REQUIRED WORK.
Make a word-for-word copy of the entries below from their first line through the line with "Delivery/Shipping Policy (66, 2431)", and add nothing.

== INPUT RECORDS ==

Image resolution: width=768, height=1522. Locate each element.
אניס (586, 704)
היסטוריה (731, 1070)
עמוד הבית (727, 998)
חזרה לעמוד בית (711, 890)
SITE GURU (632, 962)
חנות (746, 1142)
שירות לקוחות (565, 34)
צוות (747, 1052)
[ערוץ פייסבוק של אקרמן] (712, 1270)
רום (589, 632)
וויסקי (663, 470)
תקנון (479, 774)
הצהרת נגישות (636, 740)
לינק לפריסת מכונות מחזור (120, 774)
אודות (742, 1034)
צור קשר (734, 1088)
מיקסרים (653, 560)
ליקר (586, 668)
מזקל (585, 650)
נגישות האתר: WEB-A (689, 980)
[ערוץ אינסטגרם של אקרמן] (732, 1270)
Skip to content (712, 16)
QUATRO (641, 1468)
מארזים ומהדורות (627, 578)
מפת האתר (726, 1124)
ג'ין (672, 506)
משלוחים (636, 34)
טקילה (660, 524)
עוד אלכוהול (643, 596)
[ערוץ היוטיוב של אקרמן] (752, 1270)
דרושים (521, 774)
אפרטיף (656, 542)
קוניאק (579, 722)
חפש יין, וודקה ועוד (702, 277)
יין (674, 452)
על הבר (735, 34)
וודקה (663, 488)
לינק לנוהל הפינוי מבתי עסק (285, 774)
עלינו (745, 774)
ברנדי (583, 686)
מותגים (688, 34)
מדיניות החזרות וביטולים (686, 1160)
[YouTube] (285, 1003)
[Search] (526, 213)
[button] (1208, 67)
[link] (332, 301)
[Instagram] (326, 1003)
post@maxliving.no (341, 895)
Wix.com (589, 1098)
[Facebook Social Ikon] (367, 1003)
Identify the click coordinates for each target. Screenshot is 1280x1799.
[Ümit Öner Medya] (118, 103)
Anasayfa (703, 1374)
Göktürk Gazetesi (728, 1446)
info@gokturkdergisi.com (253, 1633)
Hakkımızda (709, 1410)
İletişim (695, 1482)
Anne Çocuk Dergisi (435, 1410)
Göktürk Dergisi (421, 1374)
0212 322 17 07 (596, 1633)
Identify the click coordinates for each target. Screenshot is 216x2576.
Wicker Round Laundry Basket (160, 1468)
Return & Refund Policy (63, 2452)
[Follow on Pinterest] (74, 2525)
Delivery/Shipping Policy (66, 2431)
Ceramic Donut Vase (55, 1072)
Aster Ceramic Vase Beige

===

PROBLEM SOLUTION.
Image resolution: width=768, height=1522. Locate each element.
אניס (586, 704)
היסטוריה (731, 1070)
עמוד הבית (727, 998)
חזרה לעמוד בית (711, 890)
SITE GURU (632, 962)
חנות (746, 1142)
שירות לקוחות (565, 34)
צוות (747, 1052)
[ערוץ פייסבוק של אקרמן] (712, 1270)
רום (589, 632)
וויסקי (663, 470)
תקנון (479, 774)
הצהרת נגישות (636, 740)
לינק לפריסת מכונות מחזור (120, 774)
אודות (742, 1034)
צור קשר (734, 1088)
מיקסרים (653, 560)
ליקר (586, 668)
מזקל (585, 650)
נגישות האתר: WEB-A (689, 980)
[ערוץ אינסטגרם של אקרמן] (732, 1270)
Skip to content (712, 16)
QUATRO (641, 1468)
מארזים ומהדורות (627, 578)
מפת האתר (726, 1124)
ג'ין (672, 506)
משלוחים (636, 34)
טקילה (660, 524)
עוד אלכוהול (643, 596)
[ערוץ היוטיוב של אקרמן] (752, 1270)
דרושים (521, 774)
אפרטיף (656, 542)
קוניאק (579, 722)
חפש יין, וודקה ועוד (702, 277)
יין (674, 452)
על הבר (735, 34)
וודקה (663, 488)
לינק לנוהל הפינוי מבתי עסק (285, 774)
עלינו (745, 774)
ברנדי (583, 686)
מותגים (688, 34)
מדיניות החזרות וביטולים (686, 1160)
[YouTube] (285, 1003)
[Search] (526, 213)
[button] (1208, 67)
[link] (332, 301)
[Instagram] (326, 1003)
post@maxliving.no (341, 895)
Wix.com (589, 1098)
[Facebook Social Ikon] (367, 1003)
Identify the click coordinates for each target. Screenshot is 1280x1799.
[Ümit Öner Medya] (118, 103)
Anasayfa (703, 1374)
Göktürk Gazetesi (728, 1446)
info@gokturkdergisi.com (253, 1633)
Hakkımızda (709, 1410)
İletişim (695, 1482)
Anne Çocuk Dergisi (435, 1410)
Göktürk Dergisi (421, 1374)
0212 322 17 07 (596, 1633)
Identify the click coordinates for each target. Screenshot is 216x2576.
Wicker Round Laundry Basket (160, 1468)
Return & Refund Policy (63, 2452)
[Follow on Pinterest] (74, 2525)
Delivery/Shipping Policy (66, 2431)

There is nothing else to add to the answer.